FSPI : Lorsqu’il est arrivé au pouvoir en 2012, Xi Jinping a été perçu par les Occidentaux comme un « nouveau Gorbatchev ». Alors qu’il a radicalement modifié la gouvernance de la Chine tout en accumulant tous les pouvoirs, tant civils que militaires, il est aujourd’hui plutôt comparé à Mao. Est-il à cet égard le sauveur ou le fossoyeur du Parti communiste chinois ?

JPC : En fait, cette idée venait de certains réformistes chinois qui s’appuyaient sur les opinions politiques de son père, Xi Zhongxun (1913-2002) – celui-ci était resté silencieux après le massacre de Tiananmen en 1989 — pour en conclure ou plutôt espérer que Xi Jinping serait réformiste et irait plus loin dans la politique de réformes et d’ouverture que ses prédécesseurs. Personnellement, je n’étais pas convaincu car dès avant 2012, Xi avait montré son côte ultra-autoritaire.

> Données affichées:
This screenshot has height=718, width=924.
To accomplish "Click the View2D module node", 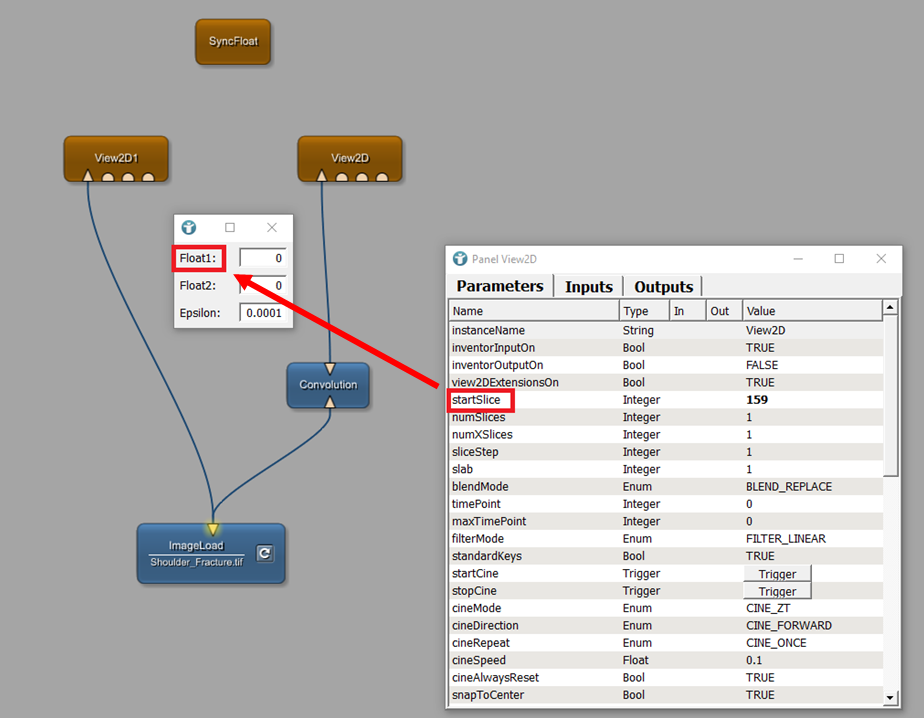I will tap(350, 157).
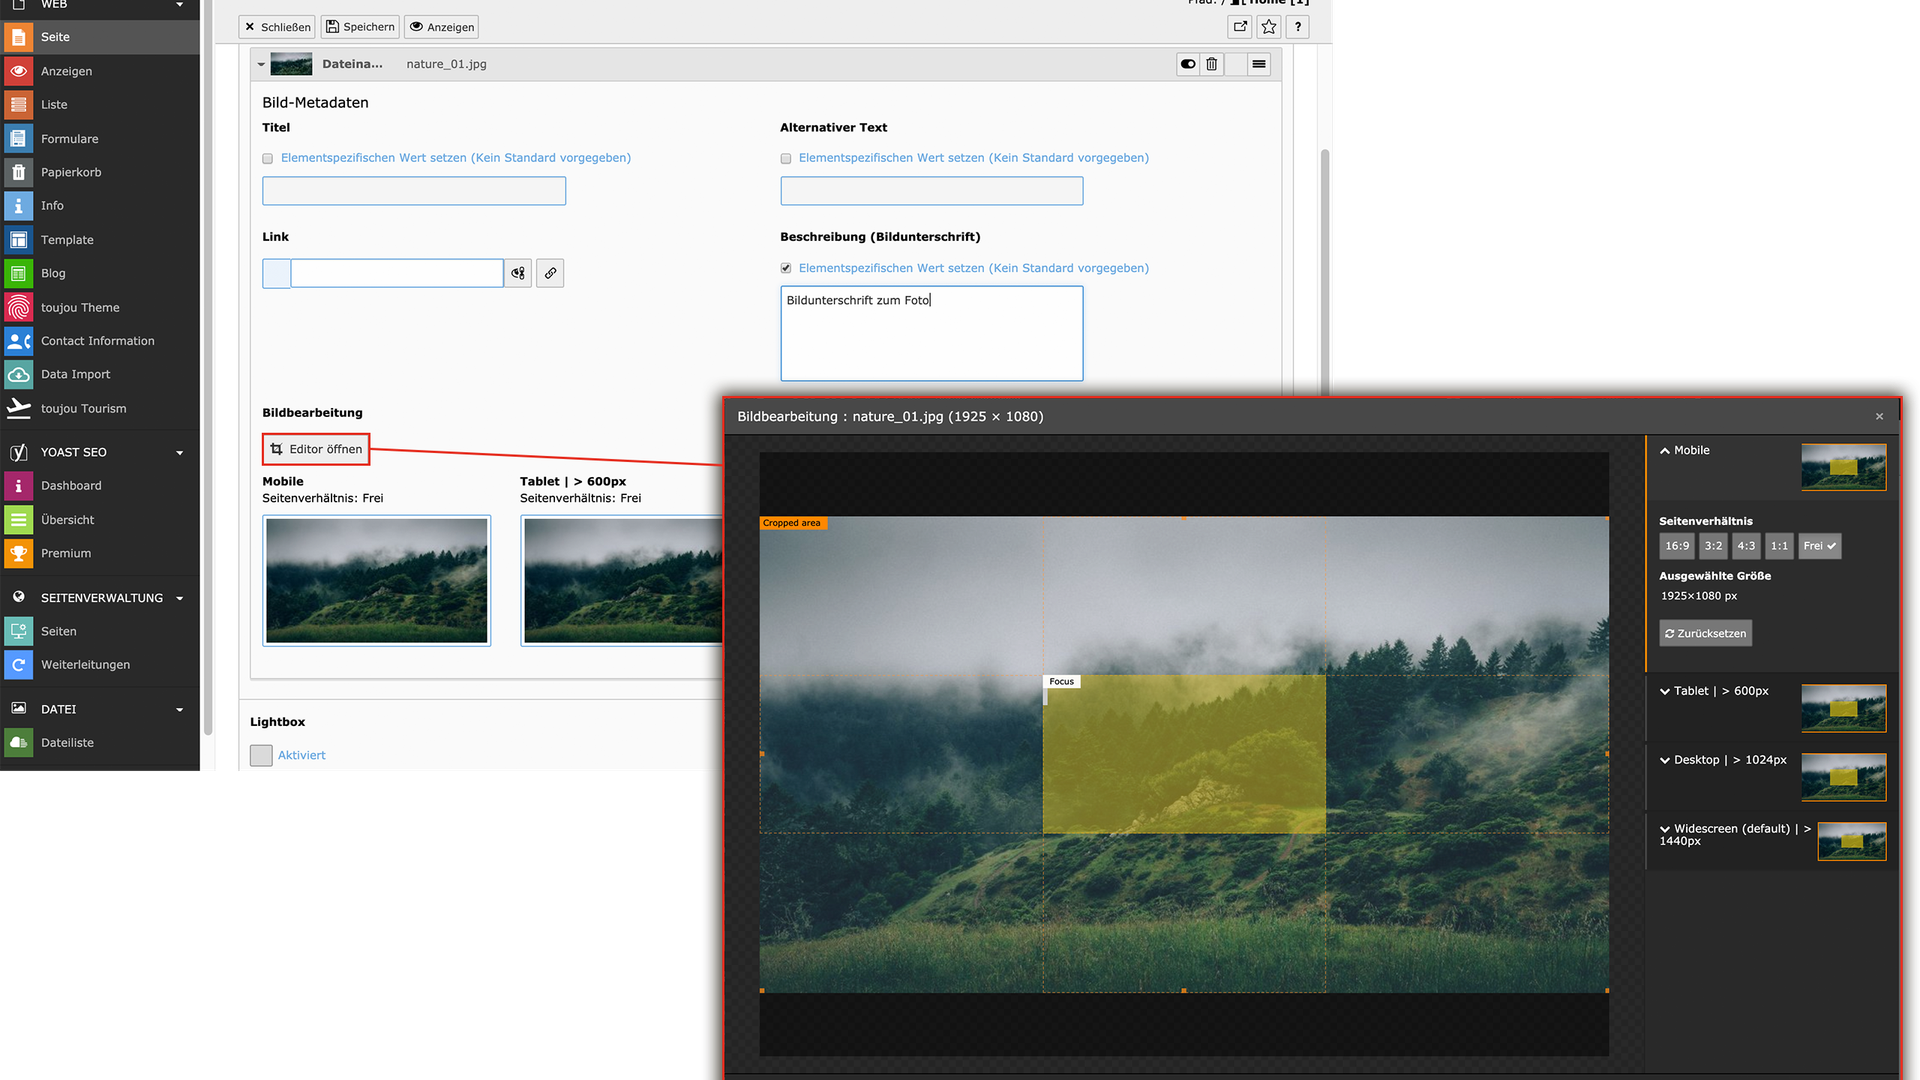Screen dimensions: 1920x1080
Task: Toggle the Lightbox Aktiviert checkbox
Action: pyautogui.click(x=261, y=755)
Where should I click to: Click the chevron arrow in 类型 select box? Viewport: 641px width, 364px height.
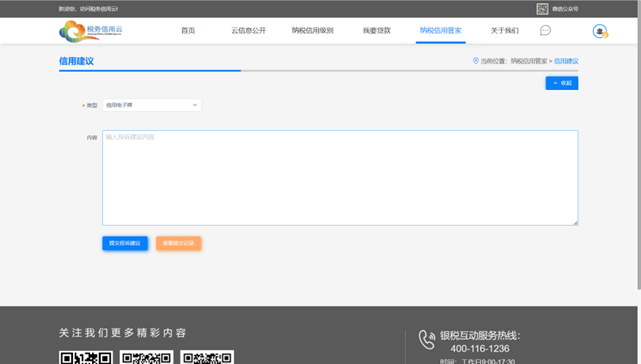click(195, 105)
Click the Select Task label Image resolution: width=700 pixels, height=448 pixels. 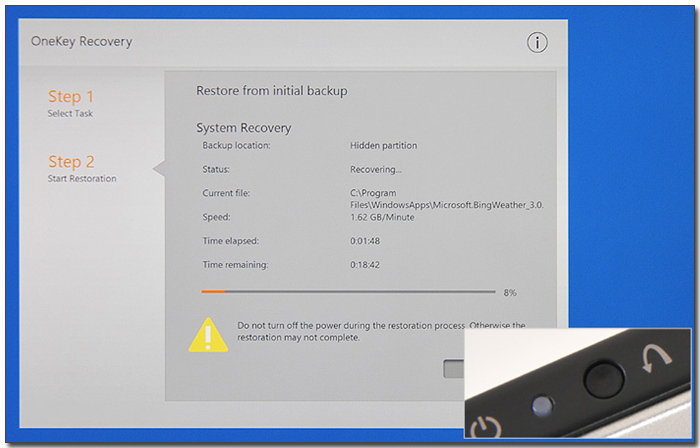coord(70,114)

> Consigne: Dans le texte sur Xi Jinping, recopiez mot pour mot le passage qui va de « FSPI : Lorsqu’il est » jusqu'à « son côte ultra-autoritaire. ». Servez-vous seulement du texte.

> Corrigé:
FSPI : Lorsqu’il est arrivé au pouvoir en 2012, Xi Jinping a été perçu par les Occidentaux comme un « nouveau Gorbatchev ». Alors qu’il a radicalement modifié la gouvernance de la Chine tout en accumulant tous les pouvoirs, tant civils que militaires, il est aujourd’hui plutôt comparé à Mao. Est-il à cet égard le sauveur ou le fossoyeur du Parti communiste chinois ?

JPC : En fait, cette idée venait de certains réformistes chinois qui s’appuyaient sur les opinions politiques de son père, Xi Zhongxun (1913-2002) – celui-ci était resté silencieux après le massacre de Tiananmen en 1989 — pour en conclure ou plutôt espérer que Xi Jinping serait réformiste et irait plus loin dans la politique de réformes et d’ouverture que ses prédécesseurs. Personnellement, je n’étais pas convaincu car dès avant 2012, Xi avait montré son côte ultra-autoritaire.